Cookies are text files containing small amounts of information which are downloaded to your device when you visit a website. Cookies are then sent back to the originating website on each subsequent visit, or to another website that recognises that cookie. Cookies are useful because they allow a website to recognise a user’s device. You can find more information about cookies at: www.allaboutcookies.org and www.youronlinechoices.eu for a video about cookies visit https://policies.google.com/technologies/cookies
We use four types of cookies, which we describe in this section.
Essential – cookies that are essential to provide you with services you have requested. For example, these include the cookies that make it possible for you to stay logged into the Two Sides website and make comments on our posts. If you set your browser to block these cookies, then these functions and services will not work for you.
Performance – cookies which measure how often you visit our site and how you use the site. We use this information to get a better sense of how our users engage with our website and to improve our sites, so that users have a better experience. For example, we collect information about which of our pages are most frequently visited, and by which types of users. We also use third-party cookies to help with performance. For example, the Google Analytics cookie gives us information such as your journey between pages and whether you have downloaded anything
Functionality – These cookies allow the website to remember choices you make (such as your username when logging-in to the website) and provide enhanced, more personal features. These cookies can also be used to remember changes you have made to text size, fonts and other parts of web pages that you can customise. They can also be used to prevent users being offered a service again that had previously been offered to that user and rejected.

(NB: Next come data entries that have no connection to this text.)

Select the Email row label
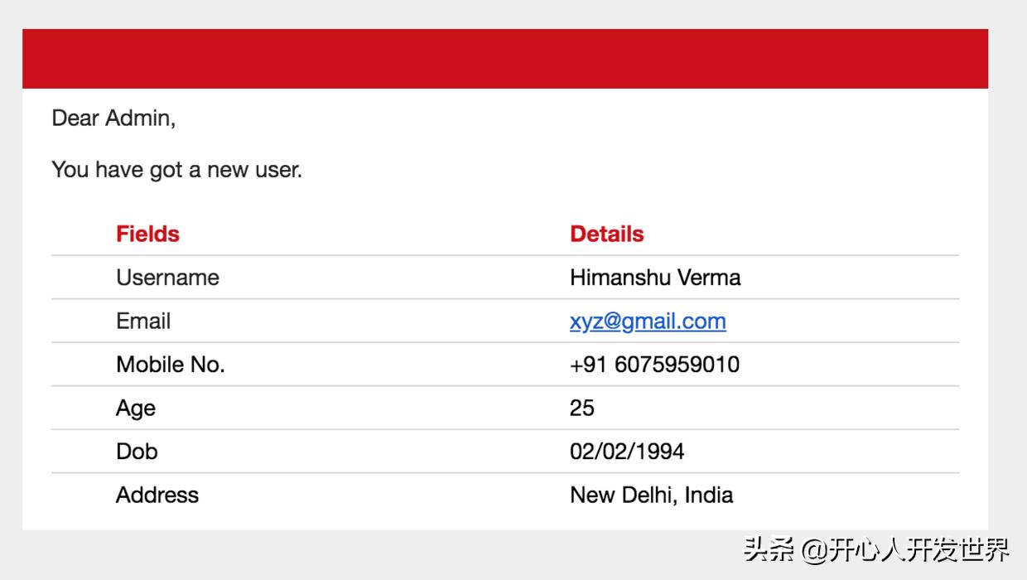1027x580 pixels. tap(143, 321)
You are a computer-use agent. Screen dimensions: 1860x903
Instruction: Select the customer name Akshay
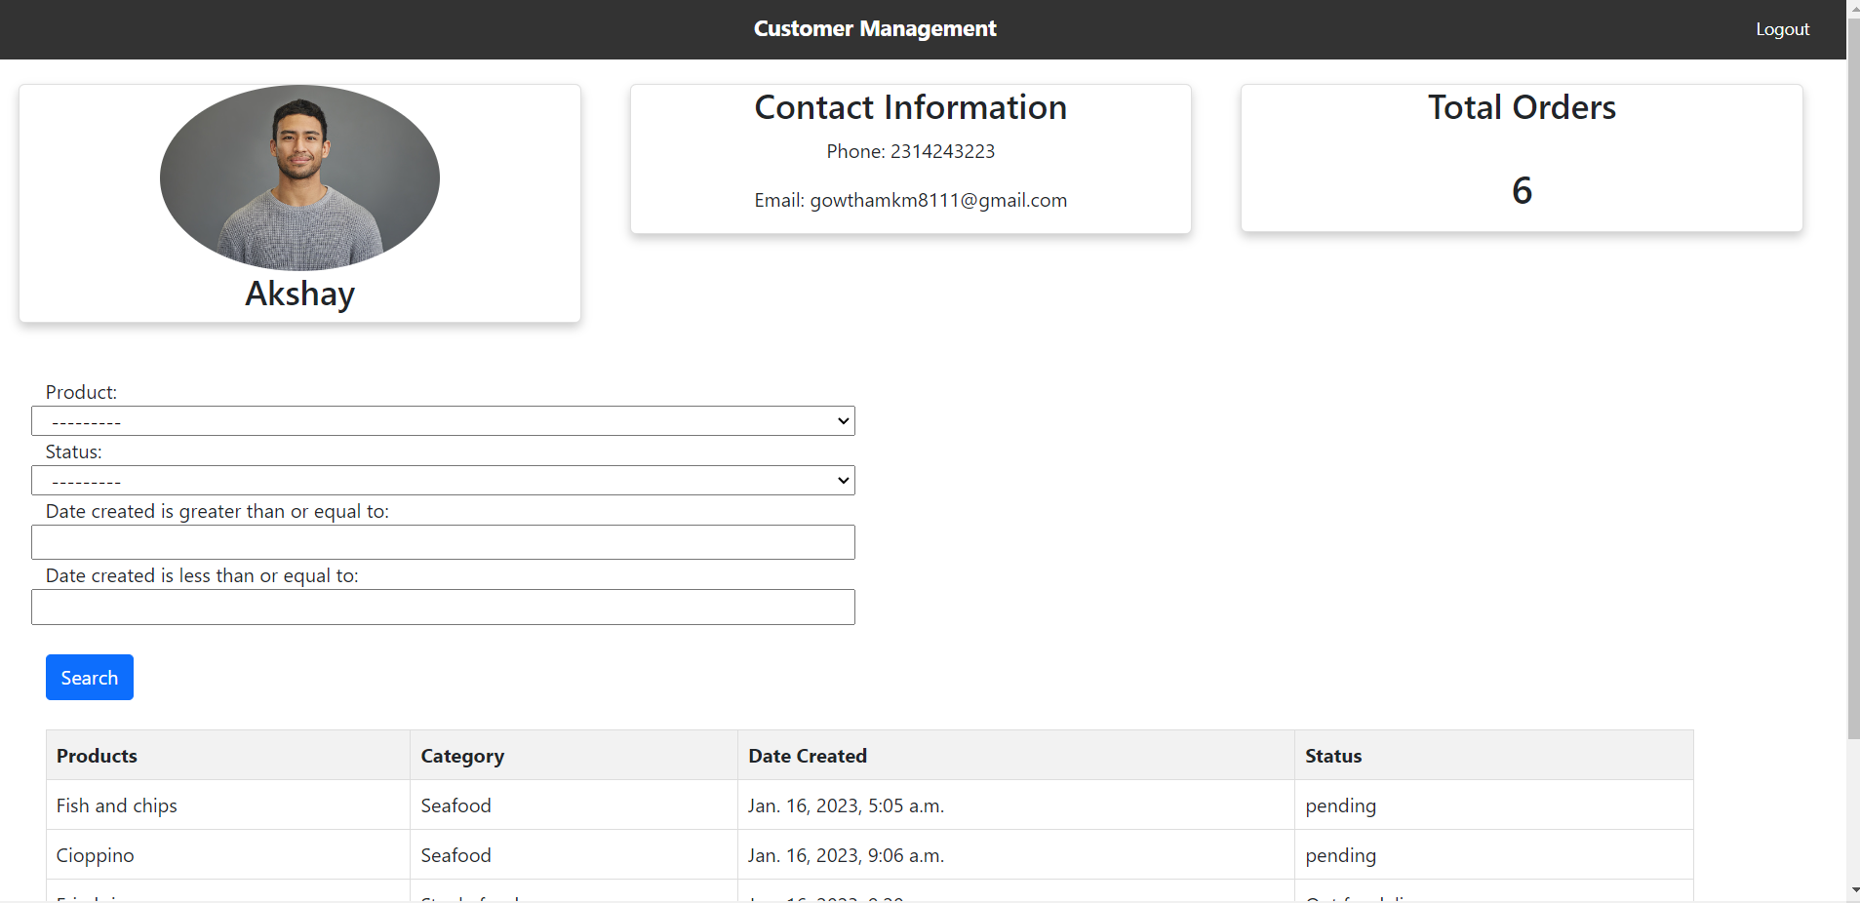point(298,294)
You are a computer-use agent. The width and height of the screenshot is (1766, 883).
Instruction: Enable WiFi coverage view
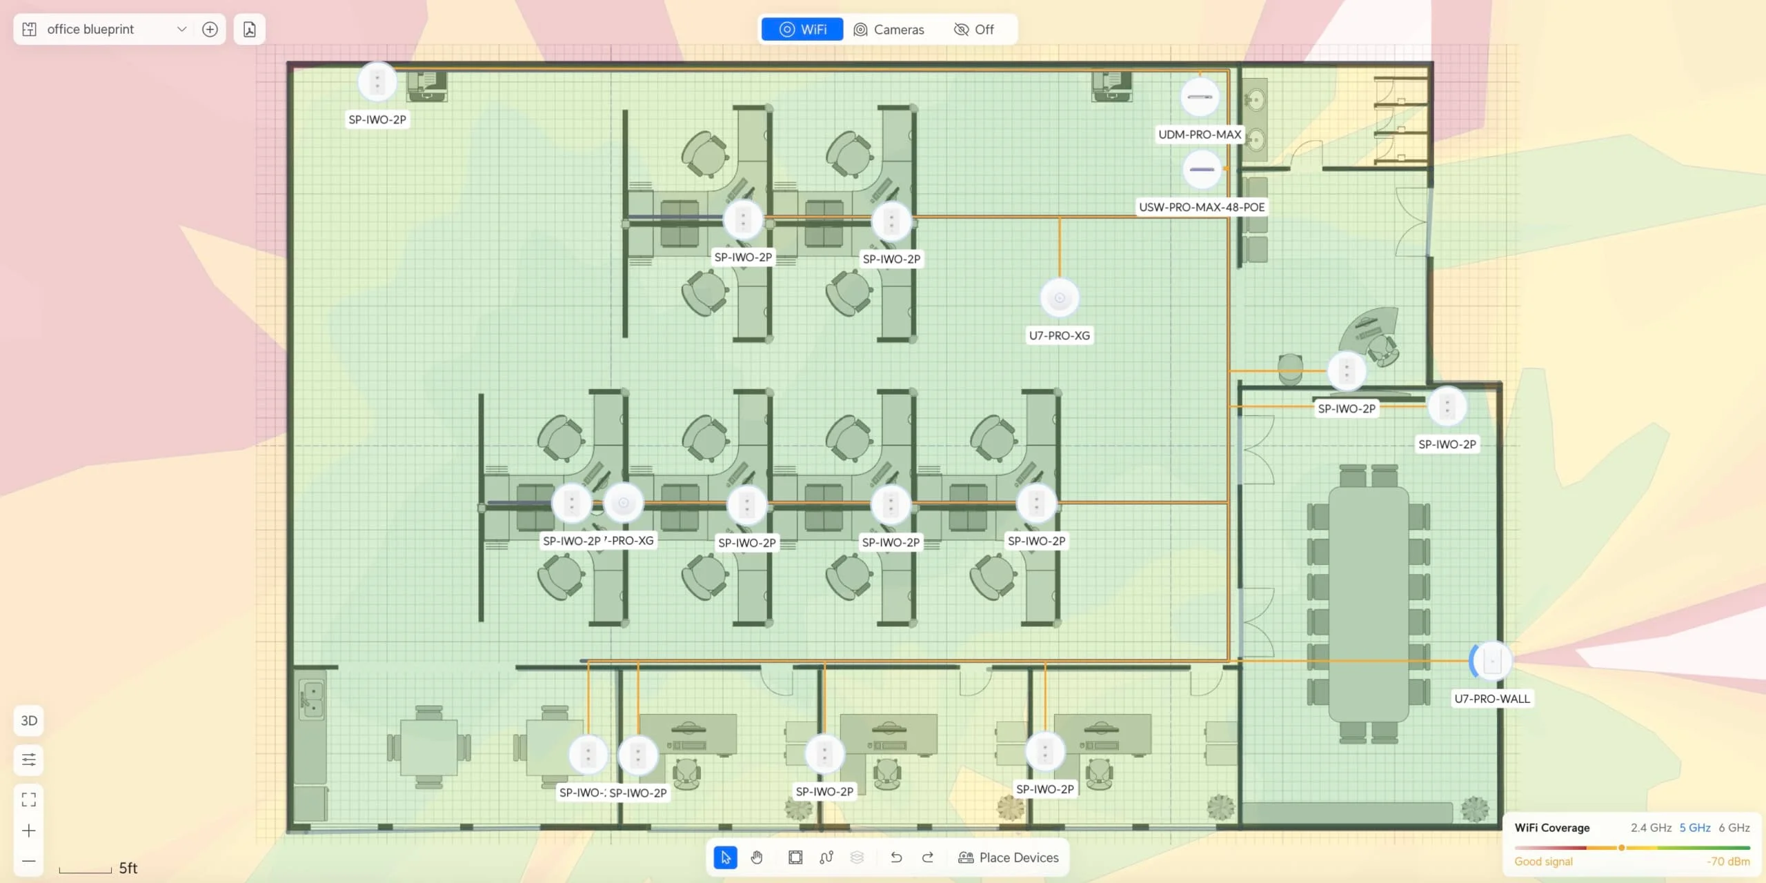tap(801, 29)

Social networking cookies – These cookies are used to enable you to share pages and content that you find interesting on our websites through third party social networking and other websites.
We use page tags (also known as web beacons) in the emails we send to our subscribers. This means when you receive and engage with email communications we send to you, web beacons track certain behaviour such as whether the email sent to you was delivered and opened. Links within these emails are tracked to show individual recipient’s clicks.